Resistors are a key component of analog circuits. Unfortunately, resistors in ICs are large and inaccurate; the resistances can vary by 50% from chip to chip. Thus, analog ICs are designed so only the ratio of resistors matters, not the absolute values, since the ratios remain nearly constant even if the values vary depending on manufacturing conditions.
The photo above shows the resistors that form the voltage divider in the chip.
There are six 50kΩ resistors, connected in series to form three 100kΩ resistors.
The resistors are the pale vertical rectangles.
At the end of each resistor, a via and P+ silicon well (pink square) connects the resistor to the metal layer, which wires them together. The resistors themselves are probably P-doped silicon.
To reduce current, the CMOS chip uses 100kΩ resistors, much larger than the 5kΩ resistors in the bipolar 555 timer.

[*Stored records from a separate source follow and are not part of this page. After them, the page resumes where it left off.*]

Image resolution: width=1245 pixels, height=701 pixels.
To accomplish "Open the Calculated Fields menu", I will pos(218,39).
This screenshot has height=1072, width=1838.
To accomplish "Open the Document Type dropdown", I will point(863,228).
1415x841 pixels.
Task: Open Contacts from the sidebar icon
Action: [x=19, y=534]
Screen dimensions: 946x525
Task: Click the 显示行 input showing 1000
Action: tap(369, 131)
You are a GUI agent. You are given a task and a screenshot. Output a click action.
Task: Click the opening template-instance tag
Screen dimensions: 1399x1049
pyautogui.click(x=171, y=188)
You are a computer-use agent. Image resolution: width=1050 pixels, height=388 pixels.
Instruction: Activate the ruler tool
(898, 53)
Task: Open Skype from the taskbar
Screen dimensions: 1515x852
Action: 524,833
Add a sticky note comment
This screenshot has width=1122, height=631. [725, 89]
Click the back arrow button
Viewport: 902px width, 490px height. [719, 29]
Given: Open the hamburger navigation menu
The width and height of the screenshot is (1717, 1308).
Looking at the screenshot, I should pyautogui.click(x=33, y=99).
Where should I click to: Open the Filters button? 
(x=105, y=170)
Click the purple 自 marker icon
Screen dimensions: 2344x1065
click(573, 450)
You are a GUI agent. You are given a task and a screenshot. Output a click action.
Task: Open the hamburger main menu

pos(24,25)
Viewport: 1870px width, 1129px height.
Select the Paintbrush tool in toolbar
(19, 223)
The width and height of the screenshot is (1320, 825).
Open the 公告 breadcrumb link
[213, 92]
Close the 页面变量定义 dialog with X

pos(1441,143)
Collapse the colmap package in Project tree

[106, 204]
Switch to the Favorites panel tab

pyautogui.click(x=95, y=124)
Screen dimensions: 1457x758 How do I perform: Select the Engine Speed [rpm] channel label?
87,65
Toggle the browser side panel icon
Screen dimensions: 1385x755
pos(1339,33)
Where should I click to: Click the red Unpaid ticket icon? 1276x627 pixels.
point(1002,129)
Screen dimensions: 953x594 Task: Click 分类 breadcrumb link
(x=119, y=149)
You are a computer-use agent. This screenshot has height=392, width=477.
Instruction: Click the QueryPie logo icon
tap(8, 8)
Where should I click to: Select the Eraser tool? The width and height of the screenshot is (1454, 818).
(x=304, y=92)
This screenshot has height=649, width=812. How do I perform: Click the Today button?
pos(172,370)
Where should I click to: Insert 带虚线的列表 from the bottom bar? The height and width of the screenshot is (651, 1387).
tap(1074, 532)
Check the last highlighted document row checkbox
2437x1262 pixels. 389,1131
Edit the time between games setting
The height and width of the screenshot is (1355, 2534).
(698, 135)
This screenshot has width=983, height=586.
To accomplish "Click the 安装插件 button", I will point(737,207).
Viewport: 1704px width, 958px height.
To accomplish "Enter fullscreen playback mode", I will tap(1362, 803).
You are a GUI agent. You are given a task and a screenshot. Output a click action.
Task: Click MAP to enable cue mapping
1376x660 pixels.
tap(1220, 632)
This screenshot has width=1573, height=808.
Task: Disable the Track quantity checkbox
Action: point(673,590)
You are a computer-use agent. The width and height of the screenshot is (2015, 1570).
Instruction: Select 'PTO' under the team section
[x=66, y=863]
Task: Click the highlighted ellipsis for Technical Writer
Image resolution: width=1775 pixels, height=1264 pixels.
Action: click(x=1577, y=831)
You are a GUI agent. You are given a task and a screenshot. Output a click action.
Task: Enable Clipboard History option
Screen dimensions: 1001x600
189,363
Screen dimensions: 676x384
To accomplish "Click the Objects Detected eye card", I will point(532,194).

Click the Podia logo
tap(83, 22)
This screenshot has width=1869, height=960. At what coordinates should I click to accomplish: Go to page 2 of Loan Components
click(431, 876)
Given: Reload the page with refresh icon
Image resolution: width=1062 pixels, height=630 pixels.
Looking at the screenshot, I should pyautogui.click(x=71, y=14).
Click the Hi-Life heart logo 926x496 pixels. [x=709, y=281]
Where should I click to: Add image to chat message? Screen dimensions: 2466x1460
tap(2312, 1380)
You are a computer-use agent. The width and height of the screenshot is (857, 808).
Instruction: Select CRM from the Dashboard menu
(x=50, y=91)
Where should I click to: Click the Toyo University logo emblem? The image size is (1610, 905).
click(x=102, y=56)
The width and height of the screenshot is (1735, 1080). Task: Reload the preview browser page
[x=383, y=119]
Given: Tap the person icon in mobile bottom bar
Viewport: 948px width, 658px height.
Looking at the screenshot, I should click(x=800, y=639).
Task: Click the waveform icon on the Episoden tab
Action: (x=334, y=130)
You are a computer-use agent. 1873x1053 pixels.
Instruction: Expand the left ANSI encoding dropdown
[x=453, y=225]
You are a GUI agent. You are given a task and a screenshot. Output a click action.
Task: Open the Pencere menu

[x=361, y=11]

Urban legend says that the 555 is named after these three 5K resistors, but
according to its designer
555 is just an arbitrary number in the 500 chip series
There are some subcircuits that are very common in analog ICs, but may seem mysterious at first. The current mirror is one of these.
If you’ve looked at analog IC block diagrams, you may have seen the symbols below, indicating a current source, and wondered what a current source is and why you’d use one.
The idea of the current mirror is you start with one known current and then you can “clone” multiple copies of the current with a simple transistor circuit, the current mirror.
A common use of a current mirror is to replace resistors. As explained earlier, resistors inside ICs are both inconveniently large and inaccurate. It saves space to use a current mirror instead of a resistor whenever possible.
Also, the currents produced by a current mirror are nearly identical, unlike the currents produced by two resistors.
The circuit below shows how a current mirror is implemented with three identical transistors. A reference current passes through the transistor on the right. (In this case, the current is set by the resistor.) Since all the transistors have the same emitter voltage and base voltage, they source the same current, so the currents on the left match the reference current on the right.
For more flexibility, you can modify the relative sizes of the transistors in the current mirror and make the copied current larger or smaller than the reference current. The CMOS 555 chip uses a variety of transistor sizes to control the currents in the circuit.
The diagram below shows one of the current mirrors in the LMC555 chip, formed from two transistors.
Each transistor is actually two transistors in parallel, which is a common trick in the chip, so there are physically two pairs of transistors.
It’s a bit tricky to see the transistors because the metal layer partially covers them, but hopefully the description will make sense.
Starting at the top, the first transistor is formed from the wide rectangles for source, gate 1, and drain 1. Note the vias connecting the metal layer to the source.
The next transistor shares drain 1, with the second gate 1 and source below.
Since these two transistors share the drain, and the sources and gates are wired the same, the two transistors effectively form one larger transistor.
Likewise, there are two transistors below in parallel: source, gate 2, drain 2, and then drain2, gate2, source.
The schematic on the right shows how the transistors are wired together as a current mirror.
If you look at the photo carefully, you can see that a single polysilicon strip snakes back and forth to form all the gates, so the gates are connected together.
On the right, the upper metal strip connects drain 1 and the gates to the rest of the circuit.
The lower metal strip is connected to drain 2.